La subvention de 13 millions d’euros approuvée aujourd’hui en faveur de la SOFICO, pour l’année 2026, constitue un nouveau palier au sein d’une programmation pluriannuelle visant à favoriser la résilience sur les territoires sinistrés. Ce mécanisme progressif permet d’assurer la continuité des travaux tout en garantissant une gestion responsable des moyens publics.
Ce que recouvrent les 13 millions d’euros
Concrètement, les 63,3 millions d’euros octroyés précédemment à la SOFICO couvrent plusieurs types d’infrastructures : des tunnels pour 35,4 millions euros, des bassins d’orage pour 26 millions euros et des écrans anti-bruit pour 1,9 millions euros.
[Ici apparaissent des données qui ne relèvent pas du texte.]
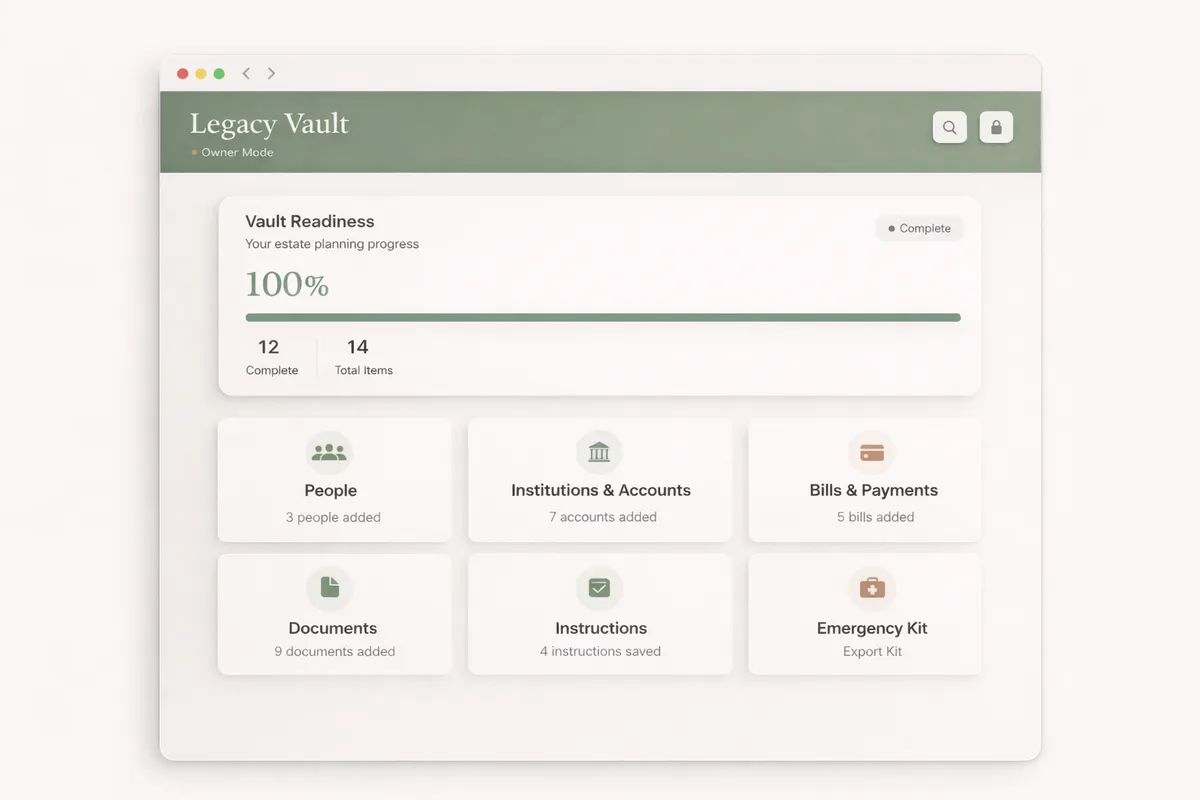
Task: Select the Emergency Kit briefcase icon
Action: (872, 588)
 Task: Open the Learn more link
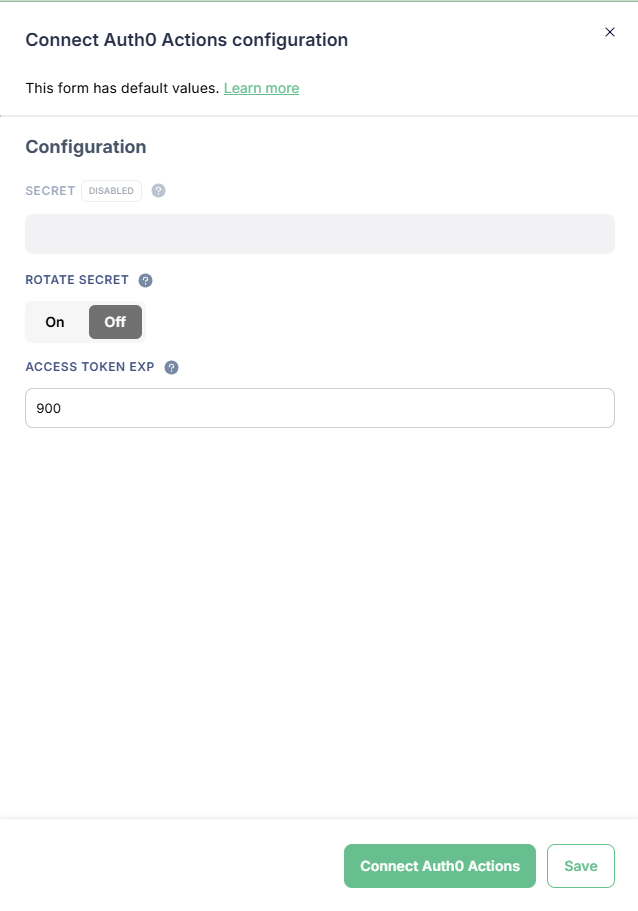click(261, 88)
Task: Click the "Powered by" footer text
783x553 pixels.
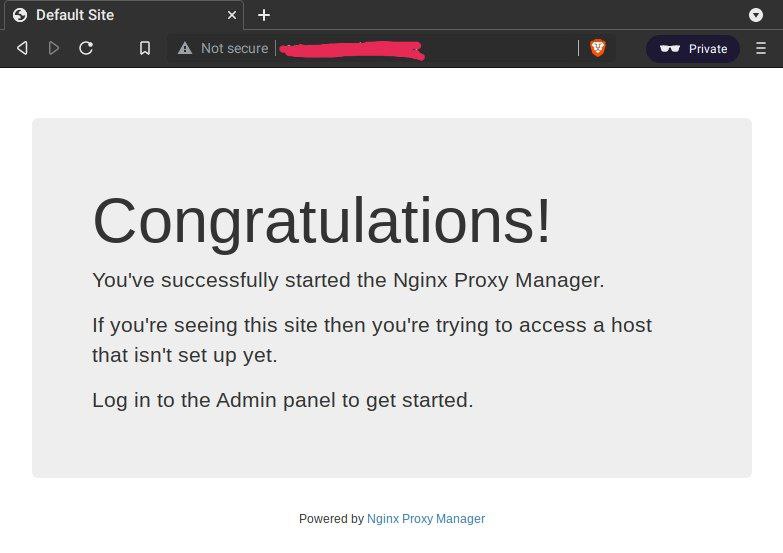Action: click(x=331, y=519)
Les travaux financés par la nouvelle subvention de 13 millions euros concernent principalement la réhabilitation de bassins d’orage. Ils visent à remettre les ouvrages dans leur état initial et à garantir leur bon fonctionnement. Ils comprennent principalement le curage des sédiments accumulés, comme les boues et les terres, mais aussi l’entretien de la végétation, la remise en état des accès et des circulations autour des bassins, ainsi que les réparations nécessaires aux équipements d’entrée, de sortie, de dépollution ou de décantation.
Des ouvrages identifiés pour renforcer la gestion des eaux
Dans le cadre du marché de réhabilitation des bassins d’orage, doté de 3 x 3 millions d’euros, une première liste prévisionnelle d’ouvrages à réhabiliter a été établie. Cette sélection repose sur une analyse croisant plusieurs critères : les priorités identifiées en matière de gestion des risques d’inondation et de protection de l’environnement, l’état d’avancement de certains projets structurants, ainsi que les retours concrets du terrain transmis par les équipes opérationnelles et les directions territoriales.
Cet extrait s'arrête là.